Friday, August 28, 2009

Friday Fragments

Hmm...I'm beginning to think my lovely, thoughtful, fascinating blog is going to be reduced to Flartus' Friday Fragments.


Well, I know I've mentioned it a few times before, but let me be explicit about my sudden new work schedule. As my handful of regular--and very much valued--readers know, I recently accepted a part-time teaching position. Yay! Very exciting; an adjustment to the schedule, but after a few weeks, I knew it would be fine.

So my Monday through Wednesday evenings are taken. No prob; I still have the rest of the week, right?

WRONG! Ever hear of a little government program called Cash for Clunkers? Well, my day job is in auto loans, and our volume has suddenly tripled. Besides working 10- to 12-hour days during the week, my department has worked every Saturday since...well, sometime in July. And it's going to continue for at least another two weeks. The worst thing is, 50 hours a week still leaves us 3 days behind!

Now, I don't want to complain (not that I haven't been complaining on my tired, panicky days!). I'm paid hourly, so the overtime isn't hurting the bank balance. And Miss Chef has been working these kinds of hours for at least 4 years, so I know it's not the end of the world. But that's why I haven't been to the farmers' market in a month. And why I dropped the ball on the garden, the canning, the teaching stories and the food pics. There has been very little cooking in the Flartus household! Hopefully by the end of September, I'll have some more time to share with you all.

So, anyway, off to the Fragments!

Brussels sprouts THIS is how they grow:

They start out like any little cabbage plant. As they grow taller, you cut off the lower leaves, promoting larger buds. You can see some of the leaves on the ground around this plant. I didn't realize they would need cutting every week or two. But Miss Chef was the one who wanted to try these out, so I figured everything I did was extra, anyway. :)

Here's a close-up of the growing stalk.

Miss Chef's Birthday Well, falling on a Saturday, this was going to be another working birthday for Miss Chef. In fact, she and I both went to school Saturday morning: she to do a demo for the open house, me to work on my lesson plans (our computer was still down, so I needed to go onto campus anyway.) We had lunch together at O'Charley's, where our food runner turned out to be one of my students. That happened fast; I'd only been teaching for a month before I ran into a student. Anyway, we each went off to our separate workplaces after that.

But it wasn't all lame-o work stuff. As he did last year, Chef Adam made Miss Chef a cake, and they called me from the restaurant to come for post-service cake & drinks. Which meant driving half an hour and arriving at 10 pm. But you know I love the post-service family-meal time there, and Chef once again ended up telling stories and acting out weird previous employees, so it was worth the drive. Plus, the cake was really good!

****************

Objective: Copy word for word the passage of the Friday Fragments blog post above that opens with the words containing "Friday, August 28, 2009" and closes with "the week, right?".

Available data:
****************

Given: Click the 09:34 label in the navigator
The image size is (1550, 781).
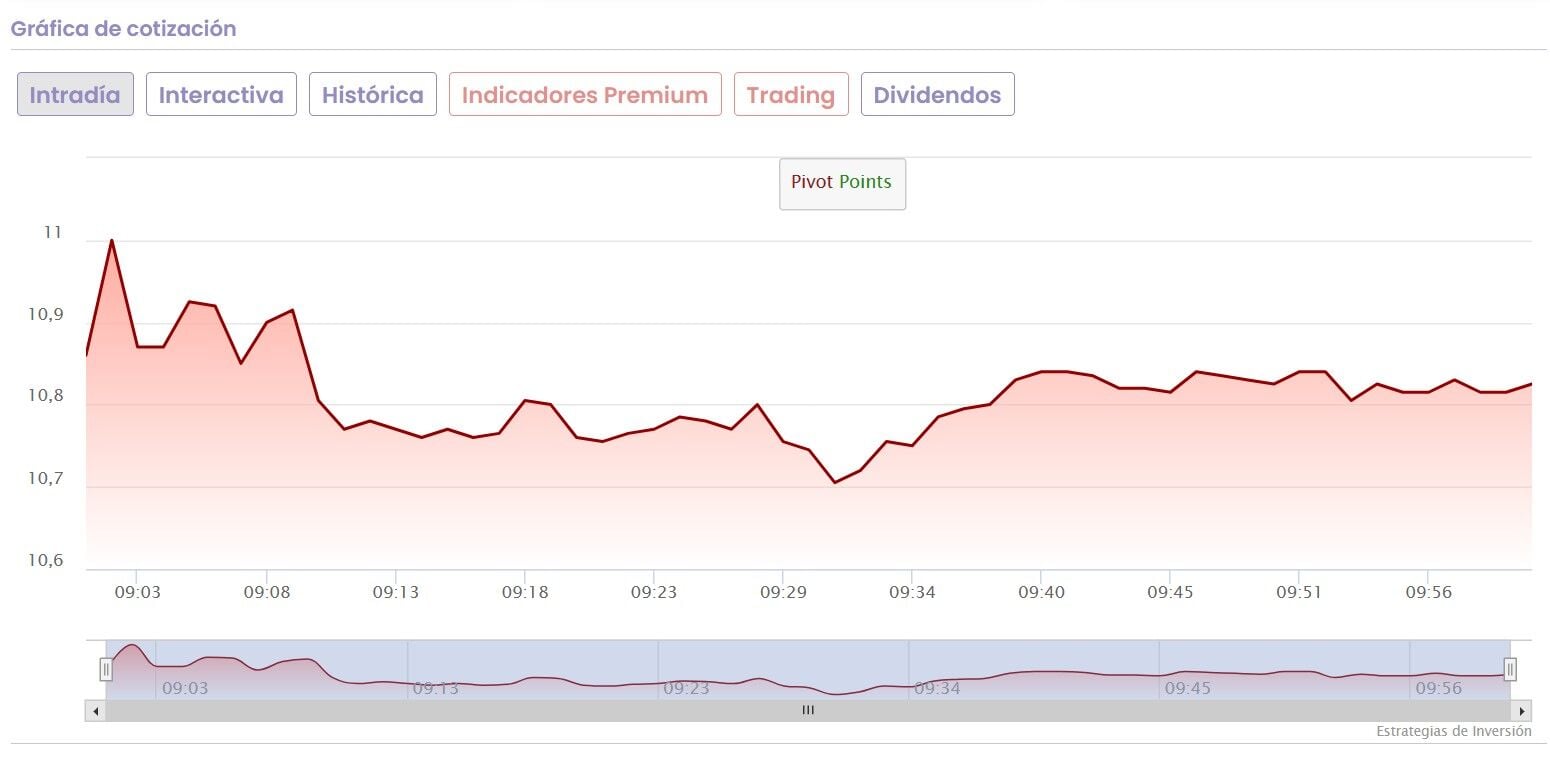Looking at the screenshot, I should pyautogui.click(x=935, y=688).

****************

Written answer:
Friday, August 28, 2009

Friday Fragments

Hmm...I'm beginning to think my lovely, thoughtful, fascinating blog is going to be reduced to Flartus' Friday Fragments.


Well, I know I've mentioned it a few times before, but let me be explicit about my sudden new work schedule. As my handful of regular--and very much valued--readers know, I recently accepted a part-time teaching position. Yay! Very exciting; an adjustment to the schedule, but after a few weeks, I knew it would be fine.

So my Monday through Wednesday evenings are taken. No prob; I still have the rest of the week, right?